- Date: August 10–16 (men) August 17–23 (women)
- Edition: 92nd
- Surface: Hard / outdoor
- Location: Montreal, Quebec, Canada (men) Toronto, Ontario, Canada (women)

Champions

Men's singles
- Ivan Lendl

Women's singles
- Tracy Austin

Men's doubles
- Raúl Ramírez / Ferdi Taygan

Women's doubles
- Martina Navratilova / Pam Shriver
- ← 1980 · Canadian Open · 1982 →

= 1981 Player's Canadian Open =

The 1981 Player's International Canadian Open was a tennis tournament played on outdoor hard courts.

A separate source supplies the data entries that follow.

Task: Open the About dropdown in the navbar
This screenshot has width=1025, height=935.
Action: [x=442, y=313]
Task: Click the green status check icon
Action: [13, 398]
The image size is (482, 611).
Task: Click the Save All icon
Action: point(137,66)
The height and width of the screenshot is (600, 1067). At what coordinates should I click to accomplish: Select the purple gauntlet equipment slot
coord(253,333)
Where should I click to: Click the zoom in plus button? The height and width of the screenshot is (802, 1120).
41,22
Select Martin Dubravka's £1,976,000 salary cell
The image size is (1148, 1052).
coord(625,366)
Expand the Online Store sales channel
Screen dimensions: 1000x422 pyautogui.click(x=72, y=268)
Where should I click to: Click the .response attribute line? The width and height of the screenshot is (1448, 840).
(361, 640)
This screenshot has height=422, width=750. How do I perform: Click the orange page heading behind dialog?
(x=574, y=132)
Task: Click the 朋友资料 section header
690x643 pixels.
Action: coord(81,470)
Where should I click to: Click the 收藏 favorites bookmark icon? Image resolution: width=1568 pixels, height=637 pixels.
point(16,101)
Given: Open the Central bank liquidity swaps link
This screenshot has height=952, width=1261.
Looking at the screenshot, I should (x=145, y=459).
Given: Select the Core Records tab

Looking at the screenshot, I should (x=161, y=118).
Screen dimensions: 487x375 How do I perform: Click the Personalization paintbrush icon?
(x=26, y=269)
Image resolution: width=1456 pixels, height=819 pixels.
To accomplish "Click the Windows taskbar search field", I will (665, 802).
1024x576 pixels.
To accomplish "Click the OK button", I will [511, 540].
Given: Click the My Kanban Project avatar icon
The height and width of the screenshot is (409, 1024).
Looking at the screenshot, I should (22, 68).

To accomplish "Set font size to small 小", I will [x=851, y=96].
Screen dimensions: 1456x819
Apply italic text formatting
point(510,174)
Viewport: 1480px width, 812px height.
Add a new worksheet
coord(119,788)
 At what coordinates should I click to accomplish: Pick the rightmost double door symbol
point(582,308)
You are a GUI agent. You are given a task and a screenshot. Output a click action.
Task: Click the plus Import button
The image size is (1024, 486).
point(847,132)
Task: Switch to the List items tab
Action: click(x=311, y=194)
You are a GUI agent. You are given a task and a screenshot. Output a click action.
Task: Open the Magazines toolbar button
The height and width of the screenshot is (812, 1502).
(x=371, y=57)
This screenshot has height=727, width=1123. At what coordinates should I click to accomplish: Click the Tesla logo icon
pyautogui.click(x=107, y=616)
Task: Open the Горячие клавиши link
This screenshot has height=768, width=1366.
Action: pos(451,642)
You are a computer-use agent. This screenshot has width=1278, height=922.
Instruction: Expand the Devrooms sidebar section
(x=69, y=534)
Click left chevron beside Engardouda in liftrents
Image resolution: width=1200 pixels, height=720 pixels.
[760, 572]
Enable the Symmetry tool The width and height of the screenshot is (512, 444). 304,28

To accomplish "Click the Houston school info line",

The men's tournament was held at the Jarry Park Stadium in Montreal in Canada and was part of the 1981 Volvo Grand Prix while the women's tournament was held at the National Tennis Centre in Toronto in Canada and was part of the 1981 WTA Tour. The men's tournament was held from August 10 through August 16, 1981, while the women's tournament was held from August 17 through August 23, 1981.

==Finals==

===Men's singles===

CSK Ivan Lendl defeated USA Eliot Teltscher 6–3, 6–2
- It was Lendl's 3rd title of the year and the 12th of his career.

===Women's singles===
USA Tracy Austin defeated USA Chris Evert-Lloyd 6–1, 6–4
- It was Austin's 3rd title of the year and the 30th of her career.

===Men's doubles===

MEX Raúl Ramírez / USA Ferdi Taygan defeated USA Peter Fleming / USA John McEnroe 2–6, 7–6, 6–4
- It was Ramírez's 5th title of the year and the 71st of his career. It was Taygan's 3rd title of the year and the 7th of his career.

===Women's doubles===
USA Martina Navratilova / USA Pam Shriver defeated USA Candy Reynolds / USA Anne Smith 7–6, 7–6
- It was Navratilova's 11th title of the year and the 112th of her career. It was Shriver's 6th title of the year and the 16th of her career.